High-pass filters for spectral background suppression in airborne passive Fourier transform infrared spectrometry

Abstract

High-pass (HP) digital filtering and second-derivative (SD) filtering are evaluated as methods of removing background contributions from spectra collected by passive Fourier transform infrared spectrometry. In measurements performed with a downward-looking spectrometer mounted on an aircraft platform, the effects of non-constant background radiance from the ground make it challenging to build automated classifiers for detecting an analyte of interest. Applying HP digital filtering to the spectra to remove background contributions is evaluated as a strategy to help improve classifier performance. This methodology is tested by building classifiers for detecting heated ethanol plumes released from a portable emission stack.
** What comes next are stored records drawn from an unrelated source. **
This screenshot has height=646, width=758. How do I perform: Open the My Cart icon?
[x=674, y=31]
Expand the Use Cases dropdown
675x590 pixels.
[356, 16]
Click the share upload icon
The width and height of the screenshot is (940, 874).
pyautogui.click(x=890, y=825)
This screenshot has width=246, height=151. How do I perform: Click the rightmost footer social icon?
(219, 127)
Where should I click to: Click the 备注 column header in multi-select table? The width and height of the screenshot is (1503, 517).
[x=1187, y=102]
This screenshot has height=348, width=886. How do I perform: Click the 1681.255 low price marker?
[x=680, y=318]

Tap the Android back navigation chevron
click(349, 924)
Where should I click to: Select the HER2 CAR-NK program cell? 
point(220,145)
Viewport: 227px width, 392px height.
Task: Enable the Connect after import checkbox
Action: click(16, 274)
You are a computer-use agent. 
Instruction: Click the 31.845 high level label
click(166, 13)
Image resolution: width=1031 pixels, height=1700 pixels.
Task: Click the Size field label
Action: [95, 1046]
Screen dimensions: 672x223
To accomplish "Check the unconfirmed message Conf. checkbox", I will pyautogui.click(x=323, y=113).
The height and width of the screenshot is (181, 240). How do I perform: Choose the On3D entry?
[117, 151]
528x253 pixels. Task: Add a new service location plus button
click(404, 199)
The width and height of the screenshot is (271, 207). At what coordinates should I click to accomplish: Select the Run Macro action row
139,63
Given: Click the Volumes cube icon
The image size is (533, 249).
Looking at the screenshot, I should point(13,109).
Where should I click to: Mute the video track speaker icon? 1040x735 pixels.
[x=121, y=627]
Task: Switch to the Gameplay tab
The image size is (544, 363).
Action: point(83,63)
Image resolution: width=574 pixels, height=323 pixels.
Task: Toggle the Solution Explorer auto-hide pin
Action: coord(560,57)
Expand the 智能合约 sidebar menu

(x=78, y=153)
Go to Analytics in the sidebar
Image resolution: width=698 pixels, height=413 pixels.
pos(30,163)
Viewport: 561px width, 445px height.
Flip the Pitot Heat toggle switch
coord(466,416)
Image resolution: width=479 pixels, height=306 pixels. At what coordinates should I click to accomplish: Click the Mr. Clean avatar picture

The classifiers are trained with data collected on the ground with the spectrometer viewing the plumes against a synthetic backdrop designed to simulate a terrestrial radiance source. The resulting classifiers are tested with data collected by the same spectrometer mounted on an aircraft flying over the emission stack. Support vector machines are employed as a classification algorithm with HP filtered spectra used as input patterns. Butterworth filters are used to implement HP digital filtering, while Savitzky–Golay filters are used to implement SD filtering. Significant improvement in classification performance is achieved by use of the HP filters. Because of variation in backgrounds between the training and prediction data, the best classifier obtained with unfiltered spectra is unable to detect ethanol in 37% of the test cases. HP filtering of spectra with an optimized Butterworth filter (order 8, cutoff frequency 0.060) improves the prediction results, resulting in no missed ethanol detections and false positive rates of less than 0.4%.